Cgil, Cisl e Uil si "scagliano" contro i tagli di Trenord. Le segreterie confederali esprimono pieno sostegno ai pendolari e ai 18 sindaci brianzoli che nei giorni scorsi hanno protestato per il nuovo orario invernale.

“Siamo solidali con i sindaci della Brianza che stanno manifestando contro i tagli di Trenord: le novità introdotte dal nuovo orario invernale, infatti, incideranno negativamente su molte tratte brianzole. In una delle province più urbanizzate di Italia, dove già si soffre abbondantemente per il traffico e l’inquinamento da polveri sottili, la scelta di Regione Lombardia di tagliare sul trasporto pubblico non ci sembra lungimirante”.

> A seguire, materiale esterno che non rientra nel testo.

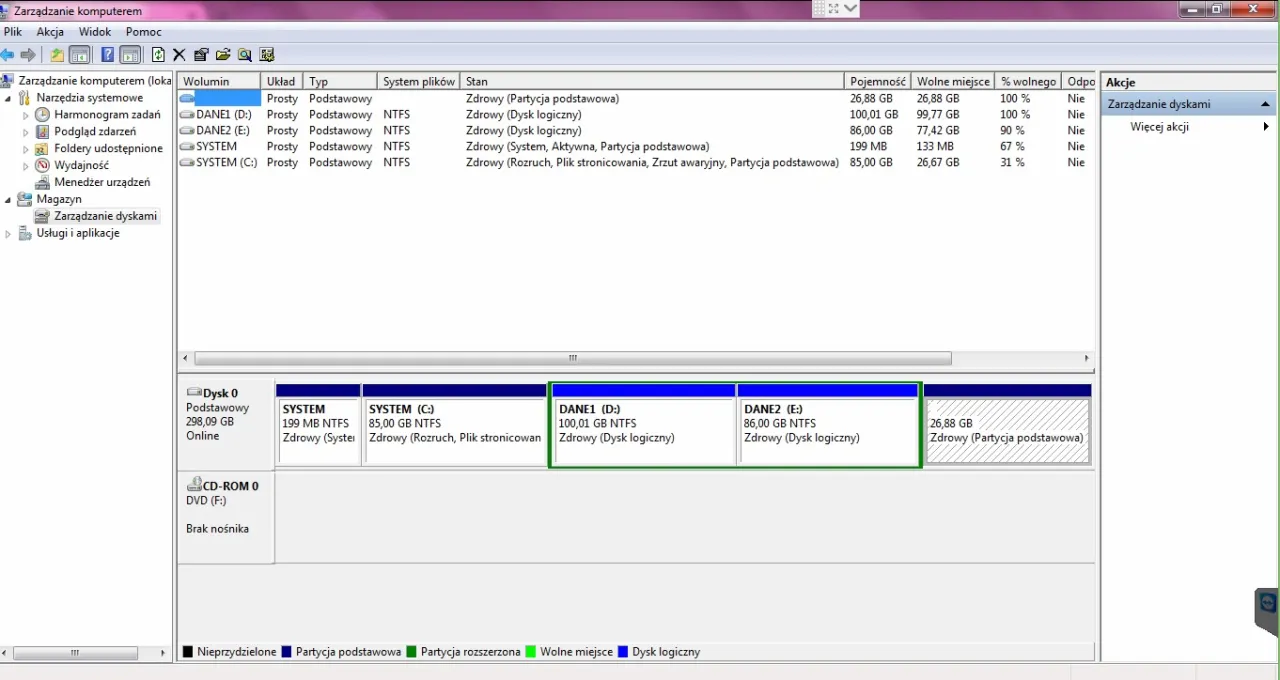Toggle the action pane visibility
This screenshot has width=1280, height=680.
[x=130, y=55]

Questa la dichiarazione rilasciata questa mattina dalle segreterie confederali di Cgil, Cisl e Uil.

La protesta dei sindaci di 18 comuni brianzoli a cui fanno riferimento i confederati è avvenuta alcuni giorni fa quando in difesa dei pendolari gli amministratori comunali si sono ritrovati nella stazione di Seregno dove hanno espresso numerose perplessità in merito alle novità introdotte dal nuovo orario, che prevede tagli di corse e la soppressione della linea Seregno-Carnate, sostituita da pullman a frequenza oraria.

“La riduzione delle corse – hanno aggiunto i sindacati – risponde a una logica di tagli lineari e tradisce una concezione della ferrovia obsoleta in cui la gente si recherebbe al lavoro solo negli orari di punta, senza considerare l’esigenza di moltissimi pendolari che si muovono per lavorare o per studio in orari diversi”.

“Così si disincentiva l’utilizzo del treno e si alimenta il traffico su gomma con evidenti ripercussioni sulla qualità della vita delle lavoratrici e dei lavoratori e di chi non ha la possibilità di utilizzare la propria auto privata per recarsi a scuola o in ufficio”, hanno denunciato i sindacati.

“È necessario potenziare le infrastrutture e aumentare gli organici per evitare la congestione delle linee e garantire un servizio adeguato agli standard europei”.